Footprints - Praia do Castelejo, Vila do Bispo, Algarve

quarta-feira, 8 de janeiro de 2014

A moeda da minha avó

Dentro de seis dias vou à China. Agora, subo a colina da Ajuda afim de me despedir da minha avó. Faço-o sempre que viajo e, invariavelmente, ela recomenda: "Cuidado com o avião." É uma avó muito bela: pequena, seca, teias de rugas que se entrecruzam, só osso, sofrimento e coragem. Quando fiquei sem mãe ela descia ao bairro da cidade onde o meu pai e eu vivíamos, para verificar se estava tudo bem. "Comes bifes?, bebes leite?", perguntava repetidamente.

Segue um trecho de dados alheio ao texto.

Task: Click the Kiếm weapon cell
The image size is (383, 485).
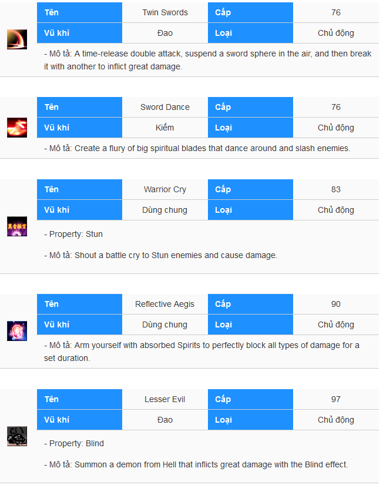Action: coord(165,128)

Vou no Volkswagen, série 18, com dois óculos na retaguarda, prestações mensais de 10 escudos, o carro traqueja, estou feliz, talvez porque seja a quadra das festas, talvez porque é o meu primeiro carro, porque vou viajar e porque vou ver a minha avó. Talvez isso tudo.
O carro não dispõe de mudanças automáticas, adquiri-o em segunda mão, tenho dificuldade em mudar de velocidade, o motor regouga, vou fazer 24 anos, e sou o senhor do mundo. China, Cuba, a palavra revolução sempre me refulgiu no prestígio que comporta. Ainda hoje. E os nomes que a emolduram são os nomes de laços inalteráveis, mesmo que tudo depois se contorça e desmorone. Mao Tse-tung e Chu En-lai, Fidel Castro e Camilo Cienfuegos. Fidel, na Sierra Maestra, a ler L"esprit des Lois, de Montesquieu. Mao e a Grande Marcha. Tudo isto poderá ser esquecido?